Jasmine Togo-Brisby

Jasmine Togo-Brisby is a fourth-generation Australian South Sea Islander artist who is currently based in Meanjin/Brisbane. Her great-great-grandparents were taken from Vanuatu as children during the Pacific slave trade and made to work in Australia. Togo-Brisby explores this dark history, and its contemporary impacts on the community today, through photography, filmmaking and sculpture.

A person holding a tablet and looking at the Anzac App

Artist statement

Jasmine Togo-Brisby addresses cultural tourism, rupture and hybridity through appropriating souvenirs from her ancestral homelands of Vanuatu.

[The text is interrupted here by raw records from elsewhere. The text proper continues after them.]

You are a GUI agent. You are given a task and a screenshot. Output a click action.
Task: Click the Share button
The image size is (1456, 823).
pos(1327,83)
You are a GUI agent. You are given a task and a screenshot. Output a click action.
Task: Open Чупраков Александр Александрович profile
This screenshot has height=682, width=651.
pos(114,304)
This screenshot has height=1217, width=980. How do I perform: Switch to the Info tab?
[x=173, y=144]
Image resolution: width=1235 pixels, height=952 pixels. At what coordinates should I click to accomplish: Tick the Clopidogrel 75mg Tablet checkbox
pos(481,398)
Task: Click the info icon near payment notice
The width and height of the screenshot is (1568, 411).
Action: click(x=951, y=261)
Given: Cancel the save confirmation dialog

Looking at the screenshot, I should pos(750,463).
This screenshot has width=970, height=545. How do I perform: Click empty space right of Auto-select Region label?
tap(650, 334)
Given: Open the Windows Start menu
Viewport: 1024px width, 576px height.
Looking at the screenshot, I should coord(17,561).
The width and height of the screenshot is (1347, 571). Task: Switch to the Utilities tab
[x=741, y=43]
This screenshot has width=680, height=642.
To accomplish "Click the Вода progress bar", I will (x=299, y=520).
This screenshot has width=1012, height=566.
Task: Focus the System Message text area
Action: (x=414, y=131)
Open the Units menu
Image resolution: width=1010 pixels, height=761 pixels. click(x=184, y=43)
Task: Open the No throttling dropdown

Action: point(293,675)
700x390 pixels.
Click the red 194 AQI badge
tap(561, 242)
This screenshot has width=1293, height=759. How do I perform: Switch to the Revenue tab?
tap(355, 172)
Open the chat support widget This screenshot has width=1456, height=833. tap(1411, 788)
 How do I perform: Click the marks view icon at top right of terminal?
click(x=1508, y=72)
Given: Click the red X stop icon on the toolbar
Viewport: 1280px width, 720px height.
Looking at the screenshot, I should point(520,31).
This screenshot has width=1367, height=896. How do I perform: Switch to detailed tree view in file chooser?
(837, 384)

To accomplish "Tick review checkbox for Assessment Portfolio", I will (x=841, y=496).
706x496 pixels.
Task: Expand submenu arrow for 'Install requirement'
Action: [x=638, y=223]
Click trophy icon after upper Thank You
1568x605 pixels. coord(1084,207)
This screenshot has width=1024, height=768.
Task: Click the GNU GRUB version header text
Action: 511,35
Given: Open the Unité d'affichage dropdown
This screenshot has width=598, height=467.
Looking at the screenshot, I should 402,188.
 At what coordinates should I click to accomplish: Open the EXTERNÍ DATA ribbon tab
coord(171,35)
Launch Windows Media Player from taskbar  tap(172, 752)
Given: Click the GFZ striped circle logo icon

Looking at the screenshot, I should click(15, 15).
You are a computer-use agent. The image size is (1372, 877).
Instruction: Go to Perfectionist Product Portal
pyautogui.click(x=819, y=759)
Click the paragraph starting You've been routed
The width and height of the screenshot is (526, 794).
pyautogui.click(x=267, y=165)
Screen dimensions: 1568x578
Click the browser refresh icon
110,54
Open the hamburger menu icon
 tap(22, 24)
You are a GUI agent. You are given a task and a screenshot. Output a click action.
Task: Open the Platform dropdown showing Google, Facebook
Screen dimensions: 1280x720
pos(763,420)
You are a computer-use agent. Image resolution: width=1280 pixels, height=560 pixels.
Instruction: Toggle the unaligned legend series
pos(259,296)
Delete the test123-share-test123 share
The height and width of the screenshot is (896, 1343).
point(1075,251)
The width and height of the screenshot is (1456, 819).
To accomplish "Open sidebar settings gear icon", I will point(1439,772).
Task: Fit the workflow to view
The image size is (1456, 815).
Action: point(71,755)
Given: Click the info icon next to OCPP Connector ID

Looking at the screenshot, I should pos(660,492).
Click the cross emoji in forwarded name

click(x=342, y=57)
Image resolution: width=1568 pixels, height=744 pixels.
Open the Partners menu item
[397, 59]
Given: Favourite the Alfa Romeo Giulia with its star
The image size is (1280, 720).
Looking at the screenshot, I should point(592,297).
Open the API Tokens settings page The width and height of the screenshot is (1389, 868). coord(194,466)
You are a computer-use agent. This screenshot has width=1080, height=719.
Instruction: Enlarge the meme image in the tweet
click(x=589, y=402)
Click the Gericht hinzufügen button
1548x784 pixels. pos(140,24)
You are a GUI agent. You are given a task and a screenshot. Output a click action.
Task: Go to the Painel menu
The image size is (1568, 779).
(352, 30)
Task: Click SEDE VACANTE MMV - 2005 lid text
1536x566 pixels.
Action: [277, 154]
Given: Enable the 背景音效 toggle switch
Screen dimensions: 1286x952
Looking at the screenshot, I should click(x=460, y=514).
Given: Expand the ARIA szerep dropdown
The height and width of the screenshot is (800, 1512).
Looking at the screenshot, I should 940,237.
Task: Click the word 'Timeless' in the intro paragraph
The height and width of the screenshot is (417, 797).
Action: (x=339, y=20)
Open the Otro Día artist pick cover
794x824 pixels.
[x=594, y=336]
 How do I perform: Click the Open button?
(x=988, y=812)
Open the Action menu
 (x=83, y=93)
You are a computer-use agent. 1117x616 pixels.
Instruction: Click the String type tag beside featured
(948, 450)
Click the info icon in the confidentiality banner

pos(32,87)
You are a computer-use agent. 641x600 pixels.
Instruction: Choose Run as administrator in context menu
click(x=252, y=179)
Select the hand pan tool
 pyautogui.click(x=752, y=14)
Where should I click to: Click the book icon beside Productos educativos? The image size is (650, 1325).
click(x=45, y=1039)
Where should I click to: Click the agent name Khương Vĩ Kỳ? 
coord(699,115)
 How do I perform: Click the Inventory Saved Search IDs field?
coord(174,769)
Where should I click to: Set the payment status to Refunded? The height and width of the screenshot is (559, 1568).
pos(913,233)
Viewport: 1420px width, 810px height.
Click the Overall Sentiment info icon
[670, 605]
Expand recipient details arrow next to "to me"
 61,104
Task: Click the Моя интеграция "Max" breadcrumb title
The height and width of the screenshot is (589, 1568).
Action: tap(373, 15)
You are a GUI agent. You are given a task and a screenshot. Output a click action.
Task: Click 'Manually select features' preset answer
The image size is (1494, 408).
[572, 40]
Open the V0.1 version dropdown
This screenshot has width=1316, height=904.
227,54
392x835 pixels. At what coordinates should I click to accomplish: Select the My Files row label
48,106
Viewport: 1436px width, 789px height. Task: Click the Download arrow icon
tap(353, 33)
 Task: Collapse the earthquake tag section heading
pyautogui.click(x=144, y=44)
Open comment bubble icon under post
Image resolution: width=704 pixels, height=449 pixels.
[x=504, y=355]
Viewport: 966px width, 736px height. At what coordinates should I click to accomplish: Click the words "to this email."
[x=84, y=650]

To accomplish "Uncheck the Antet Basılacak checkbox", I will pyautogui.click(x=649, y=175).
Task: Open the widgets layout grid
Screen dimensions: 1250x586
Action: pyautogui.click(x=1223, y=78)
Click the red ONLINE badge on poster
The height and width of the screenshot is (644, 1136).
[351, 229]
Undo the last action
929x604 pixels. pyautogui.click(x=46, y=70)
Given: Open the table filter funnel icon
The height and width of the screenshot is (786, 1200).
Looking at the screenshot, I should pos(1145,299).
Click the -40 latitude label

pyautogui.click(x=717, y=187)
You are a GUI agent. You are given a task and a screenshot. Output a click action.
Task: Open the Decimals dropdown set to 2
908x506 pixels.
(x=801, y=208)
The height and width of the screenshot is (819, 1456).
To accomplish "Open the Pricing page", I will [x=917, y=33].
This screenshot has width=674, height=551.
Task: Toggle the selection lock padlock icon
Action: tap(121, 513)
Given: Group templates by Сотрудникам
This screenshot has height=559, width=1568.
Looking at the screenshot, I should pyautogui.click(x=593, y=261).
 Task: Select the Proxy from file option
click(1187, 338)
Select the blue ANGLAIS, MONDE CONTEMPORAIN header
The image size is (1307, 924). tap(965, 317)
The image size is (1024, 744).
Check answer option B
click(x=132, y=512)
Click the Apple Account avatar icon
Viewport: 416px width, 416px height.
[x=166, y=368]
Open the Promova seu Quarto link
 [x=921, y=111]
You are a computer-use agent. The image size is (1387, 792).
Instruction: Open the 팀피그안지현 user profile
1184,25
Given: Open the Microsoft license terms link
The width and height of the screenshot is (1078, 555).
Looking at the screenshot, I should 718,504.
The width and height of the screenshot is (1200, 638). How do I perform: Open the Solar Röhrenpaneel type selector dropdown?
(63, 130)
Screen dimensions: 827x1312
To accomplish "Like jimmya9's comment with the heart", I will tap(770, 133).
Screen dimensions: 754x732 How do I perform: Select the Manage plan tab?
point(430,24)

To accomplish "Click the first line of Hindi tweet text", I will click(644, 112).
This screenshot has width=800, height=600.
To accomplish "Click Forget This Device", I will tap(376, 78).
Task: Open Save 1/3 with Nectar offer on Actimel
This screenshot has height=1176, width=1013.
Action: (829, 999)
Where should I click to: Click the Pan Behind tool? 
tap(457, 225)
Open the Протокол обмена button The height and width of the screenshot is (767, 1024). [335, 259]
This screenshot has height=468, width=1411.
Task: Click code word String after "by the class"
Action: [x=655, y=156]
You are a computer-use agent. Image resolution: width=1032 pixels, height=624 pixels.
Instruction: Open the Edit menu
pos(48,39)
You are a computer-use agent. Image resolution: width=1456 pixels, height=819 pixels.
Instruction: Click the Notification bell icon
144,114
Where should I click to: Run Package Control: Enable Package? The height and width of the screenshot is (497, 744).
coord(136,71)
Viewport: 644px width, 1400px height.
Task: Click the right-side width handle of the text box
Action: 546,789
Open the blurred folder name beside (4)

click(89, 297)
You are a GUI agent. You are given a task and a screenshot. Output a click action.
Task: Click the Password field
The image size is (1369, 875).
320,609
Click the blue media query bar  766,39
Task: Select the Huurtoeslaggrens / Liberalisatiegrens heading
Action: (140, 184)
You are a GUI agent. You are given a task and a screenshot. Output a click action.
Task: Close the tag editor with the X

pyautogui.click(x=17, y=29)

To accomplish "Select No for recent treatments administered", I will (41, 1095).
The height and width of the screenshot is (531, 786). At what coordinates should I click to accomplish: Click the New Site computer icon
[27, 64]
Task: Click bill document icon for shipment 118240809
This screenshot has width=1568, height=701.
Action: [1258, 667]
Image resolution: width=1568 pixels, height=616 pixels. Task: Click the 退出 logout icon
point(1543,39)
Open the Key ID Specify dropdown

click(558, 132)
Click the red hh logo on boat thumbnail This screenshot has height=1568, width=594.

She employs miniatures which mimic custom ‘tamtam’ slit drums that tower over 3 metres tall. Embodied and carved with ancient ancestral knowledge and gathered to form village orchestras which materialise ancestors’ voices.

Iconic symbols of Vanuatu visual culture and identity the tamtam is miniaturised and muted to cater for the tourism industry. Togo-Brisby moulds from her own tamtam collection then casts in plaster to create new hybrid forms, then laid in the formation of bodies in slave ships. She interweaves her family’s experience of enslavement into domestic servitude for the Wunderlich’s, a family renowned for their company ‘Wunderlich Ceilings’, Togo-Brisby claims their material legacy as her own cultural medium.